Adviento: «Preparad el camino del Señor»

Foto: Archivo Web

Lectura del santo evangelio según san Lucas (3,1-6):

En el año decimoquinto del imperio del emperador Tiberio, siendo Poncio Pilato gobernador de Judea, y Herodes tetrarca de Galilea, y su hermano Felipe tretarca de Iturea y Traconítide, y Lisanio ttetrarca de Abilene, bajo el sumo sacerdocio de Anás y Caifás, vino la palabra de Dios sobre Juan, hijo de Zacarías, en el desierto.

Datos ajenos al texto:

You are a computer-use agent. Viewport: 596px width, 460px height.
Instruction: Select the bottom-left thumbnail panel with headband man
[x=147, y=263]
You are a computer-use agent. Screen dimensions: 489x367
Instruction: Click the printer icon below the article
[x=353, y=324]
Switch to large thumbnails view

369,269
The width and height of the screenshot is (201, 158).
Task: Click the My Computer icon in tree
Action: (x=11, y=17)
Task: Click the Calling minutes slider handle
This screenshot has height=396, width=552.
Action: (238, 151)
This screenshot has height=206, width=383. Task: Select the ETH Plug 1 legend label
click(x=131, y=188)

Y recorrió toda la comarca del Jordán, predicando un bautismo de conversión para perdón de los pecados, como está escrito en el libro de los oráculos del profeta Isaías:

«Voz del que grita en el desierto:
Preparad el camino del Señor,
allanad sus senderos;
los valles serán rellenados,
los montes y colinas serán rebajador;
lo torcido será enderezado,
lo escabroso será camino llano.
Y toda carne verá la salvación de Dios».

Palabra del Señor.

Reflexión por Alfredo Infante 

En  este segundo domingo de Adviento, la liturgia de la iglesia católica nos propone como primera lectura este bello pasaje del profeta Baruc; palabras llenas de esperanza. No voy a hacer comentario, sólo le he pedido permiso al profeta para cambiar los nombres de Jerusalén e Israel por Venezuela. Creo que es una palabra que nos viene bien, a la medida, en este tiempo de Adviento, así habla el Señor:

«Venezuela, despójate de tu vestido de luto y aflicción que llevas,
y vístete las galas perpetuas de la gloria que Dios te concede.
Envuélvete en el manto de la justicia de Dios,
y ponte en la cabeza la diadema de la gloria del Eterno,
porque Dios mostrará tu esplendor
a cuantos habitan bajo el cielo.
Dios te dará un nombre para siempre:
«Paz en la justicia» y «Gloria en la piedad».
En pie, Venezuela, sube a la altura,
mira hacia el oriente y contempla a tus hijos:
el Santo los reúne de oriente a occidente
y llegan gozosos invocando a su Dios.
A pie tuvieron que partir, conducidos por el enemigo,
pero Dios te los traerá con gloria,
como llevados en carroza real.
Dios ha mandado rebajarse a todos los montes elevados
y a todas las colinas encumbradas;
ha mandado rellenarse a los barrancos
hasta hacer que el suelo se nivele,
para que Venezuela camine segura,
guiada por la gloria de Dios.
Ha mandado a los bosques y a los árboles aromáticos
que den sombra a Venezuela.
Porque Dios guiará a Venezuela con alegría,
a la luz de su gloria,
con su justicia y su misericordia.».

Oremos Gracias Señor por tu palabra que toca nuestro corazón y abre hendijas de esperanzas y luz en medio de la noche.

Sagrado corazón de Jesús en vos confío Parroquia San Alberto Hurtado. Parte Alta de La Vega. Caracas-Venezuela.